■ Instructions to follow: Reproduce every line of the listing below word for word, but leave out the pictures.

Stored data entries
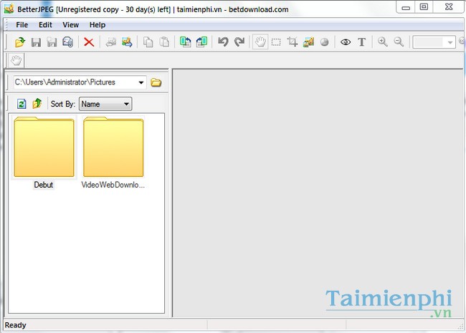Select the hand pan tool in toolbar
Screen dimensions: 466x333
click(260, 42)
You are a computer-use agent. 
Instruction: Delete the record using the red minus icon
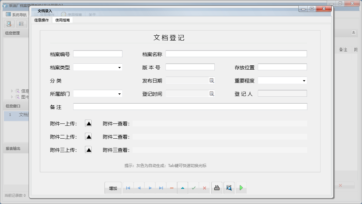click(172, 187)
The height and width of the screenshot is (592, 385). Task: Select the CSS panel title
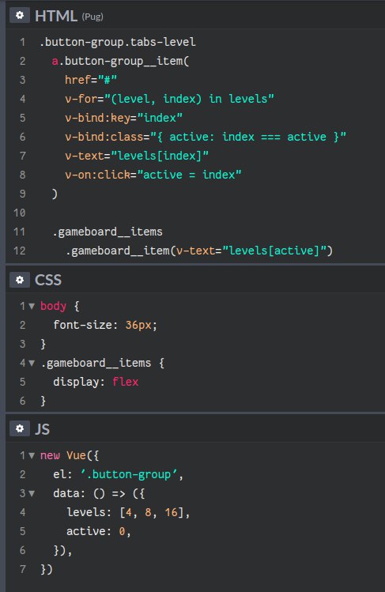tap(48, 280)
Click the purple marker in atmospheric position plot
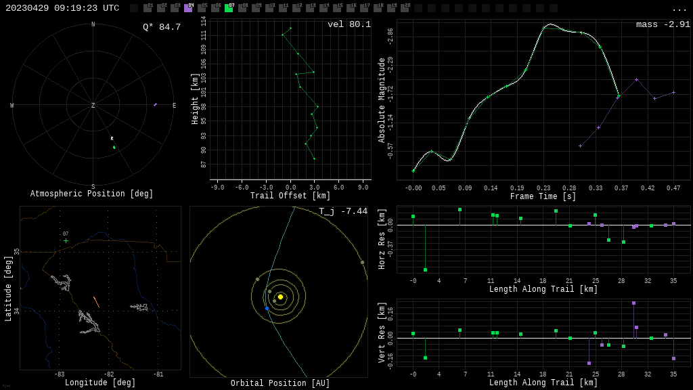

■ Solution to this exercise:
Select the hand pan tool in toolbar
Screen dimensions: 466x333
click(260, 42)
You are a computer-use agent. 
Instruction: Delete the record using the red minus icon
click(172, 187)
The height and width of the screenshot is (592, 385). Task: Select the CSS panel title
tap(48, 280)
Click the purple marker in atmospheric position plot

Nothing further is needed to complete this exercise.